- Directive:
Please rescale the material starting at the line containing "The height and width of the screenshot is (1225, 980)." and ending at the line containing "will (x=538, y=522).". Write out only those lines again, requests included, with every coordinate in the answers multiplied by 2.55 and rounded to a whole number, halves going up.

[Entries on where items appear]
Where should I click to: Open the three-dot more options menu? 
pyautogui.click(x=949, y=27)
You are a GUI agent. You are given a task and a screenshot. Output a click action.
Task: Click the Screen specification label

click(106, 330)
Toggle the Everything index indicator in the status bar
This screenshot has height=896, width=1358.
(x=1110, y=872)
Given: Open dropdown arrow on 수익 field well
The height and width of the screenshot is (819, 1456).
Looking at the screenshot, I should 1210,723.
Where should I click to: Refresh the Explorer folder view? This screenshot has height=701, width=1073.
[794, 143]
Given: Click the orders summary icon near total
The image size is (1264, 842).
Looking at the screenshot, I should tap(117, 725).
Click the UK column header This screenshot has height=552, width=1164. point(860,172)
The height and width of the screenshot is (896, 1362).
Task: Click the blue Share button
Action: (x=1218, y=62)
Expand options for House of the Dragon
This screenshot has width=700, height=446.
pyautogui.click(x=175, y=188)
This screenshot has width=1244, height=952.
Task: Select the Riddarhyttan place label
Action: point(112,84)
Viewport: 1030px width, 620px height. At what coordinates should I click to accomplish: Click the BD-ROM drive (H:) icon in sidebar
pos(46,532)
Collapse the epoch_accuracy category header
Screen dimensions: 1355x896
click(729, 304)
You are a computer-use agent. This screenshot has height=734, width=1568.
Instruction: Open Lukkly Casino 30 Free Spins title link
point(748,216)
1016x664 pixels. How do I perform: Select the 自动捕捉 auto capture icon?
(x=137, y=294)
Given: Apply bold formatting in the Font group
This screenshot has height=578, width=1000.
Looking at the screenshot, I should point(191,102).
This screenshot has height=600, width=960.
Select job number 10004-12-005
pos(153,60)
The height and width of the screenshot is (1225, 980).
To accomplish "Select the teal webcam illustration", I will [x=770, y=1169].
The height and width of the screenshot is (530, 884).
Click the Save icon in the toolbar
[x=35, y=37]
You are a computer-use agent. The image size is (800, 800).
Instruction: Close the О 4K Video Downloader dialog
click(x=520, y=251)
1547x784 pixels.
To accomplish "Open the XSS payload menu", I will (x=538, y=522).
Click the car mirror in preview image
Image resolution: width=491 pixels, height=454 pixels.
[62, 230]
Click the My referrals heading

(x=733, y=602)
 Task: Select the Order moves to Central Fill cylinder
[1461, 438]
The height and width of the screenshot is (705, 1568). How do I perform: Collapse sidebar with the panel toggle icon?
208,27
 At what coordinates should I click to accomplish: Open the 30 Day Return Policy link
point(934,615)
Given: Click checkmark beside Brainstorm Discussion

- Solution for this task:
The height and width of the screenshot is (1225, 980).
To accomplish "Select the teal webcam illustration", I will [x=1964, y=2981].
The height and width of the screenshot is (530, 884).
Click the Save icon in the toolbar
[x=89, y=94]
You are a computer-use agent. The image size is (800, 800).
Instruction: Close the О 4K Video Downloader dialog
click(x=1326, y=640)
1547x784 pixels.
To accomplish "Open the XSS payload menu", I will (x=1372, y=1331).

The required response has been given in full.